3 Yoga Asanas to Improve Flexibility and Strength at the Same Time

Vira Bhadrasana 1,2,3

Vira Bhadrasana or Warrior pose is one of the most common Hatha Yoga Asanas (postures) aimed at building strength and flexibility. It develops focus and concentration of the mind. Regular practice of warrior poses increase flexibility in shoulder, thigh and hips, and it tones the legs and feet. Warrior pose challenges one’s physical and mental strength and make the person to take on the bigger challenge. It brings confidence and helps the practitioner understand the deeper connection between the body and the mind.  As it comprises of a lot of alignments, one perfects Warrior poses after intense practice. Those who are having long sitting hours can immensely benefit from theses asanas. It boosts energy and keeps laziness away.

. Adho mukha svanasana (Downward facing dog pose) and Urdha mukha svanasana (Upward facing dog pose)

Adho mukha svanasana is made with four words – adhas (down), mukha (face), svana (dog) and asana (pose), and Urdha (Up) for upward facing dog. Looking simple, but a powerful yoga asana combinations that releases stress from your spine and shoulder, strengthen the arms and thighs as you try to life your thighs above the floor when you are in the upward facing dog. The asana is very good for improving flexibility of the backside of your whole legs and shoulders. Adho mukha svanasana also improves blood flow to the brain. Try to make wavy motions by repeating these two asanas by synchronizing with your breath. As you exhale, go to downward facing dog, and as you inhale, round your back to shift your weight forward and to your upward facing dog. This movements releases tensions from your whole body and make it stronger at the same time.

Matsyasana (Fish pose)

Matsyasana, also known as Fish pose is a reclining back-bending asana. This is one of the asanas that helps improve immune function. The asana opens up chest and throat and helps in stimulating immune system by promoting blood flow to the thymus gland. It also helps in releasing stress which is again beneficial for your immune system. Additionally, the asana is great for flexibility and muscle strength, and also contributes in improving posture. It helps to keep spine strong and flexible. This is also one of the poses that could help in cutting abdominal fat. Matsyasana can also help in relieving constipation.

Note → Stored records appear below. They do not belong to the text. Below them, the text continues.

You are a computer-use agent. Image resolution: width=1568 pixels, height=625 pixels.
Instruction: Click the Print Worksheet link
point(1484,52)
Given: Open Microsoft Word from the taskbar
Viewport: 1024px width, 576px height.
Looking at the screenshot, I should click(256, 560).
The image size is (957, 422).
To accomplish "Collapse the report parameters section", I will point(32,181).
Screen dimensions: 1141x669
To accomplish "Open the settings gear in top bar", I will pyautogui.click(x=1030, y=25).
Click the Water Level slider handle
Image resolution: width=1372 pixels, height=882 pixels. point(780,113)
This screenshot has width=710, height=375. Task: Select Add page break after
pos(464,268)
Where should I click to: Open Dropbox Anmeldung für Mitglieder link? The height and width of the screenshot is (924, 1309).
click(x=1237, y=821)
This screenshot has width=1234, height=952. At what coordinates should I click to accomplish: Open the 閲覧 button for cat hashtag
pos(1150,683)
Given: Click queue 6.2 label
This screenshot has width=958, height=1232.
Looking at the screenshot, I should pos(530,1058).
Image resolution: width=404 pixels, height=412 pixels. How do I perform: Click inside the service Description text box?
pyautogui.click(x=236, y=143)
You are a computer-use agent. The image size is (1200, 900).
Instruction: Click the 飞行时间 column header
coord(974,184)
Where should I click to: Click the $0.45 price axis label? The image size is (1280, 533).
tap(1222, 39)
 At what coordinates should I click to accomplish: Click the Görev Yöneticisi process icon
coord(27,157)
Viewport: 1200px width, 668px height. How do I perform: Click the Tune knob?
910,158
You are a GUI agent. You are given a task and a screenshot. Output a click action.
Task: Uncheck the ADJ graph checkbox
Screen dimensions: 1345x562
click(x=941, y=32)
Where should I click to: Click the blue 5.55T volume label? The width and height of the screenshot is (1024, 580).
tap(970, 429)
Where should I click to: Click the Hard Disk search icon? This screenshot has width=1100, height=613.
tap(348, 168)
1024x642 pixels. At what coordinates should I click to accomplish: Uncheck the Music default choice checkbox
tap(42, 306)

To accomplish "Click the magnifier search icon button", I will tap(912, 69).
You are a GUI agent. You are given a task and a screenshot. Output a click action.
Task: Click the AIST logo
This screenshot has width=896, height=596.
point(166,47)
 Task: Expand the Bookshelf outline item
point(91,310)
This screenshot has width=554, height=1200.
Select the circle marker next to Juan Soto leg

There are certain asanas that can help improve the function of your thyroid gland and Matsyasana is one of them as it improves blood flow to the thyroid gland. People with high or low blood pressure or migraine should however avoid doing this asana. Also, people who have had any kind of back or neck injury recently should avoid this pose. Patients with heart related problems, pregnant women and spondylitis patients should steer clear of performing this asana.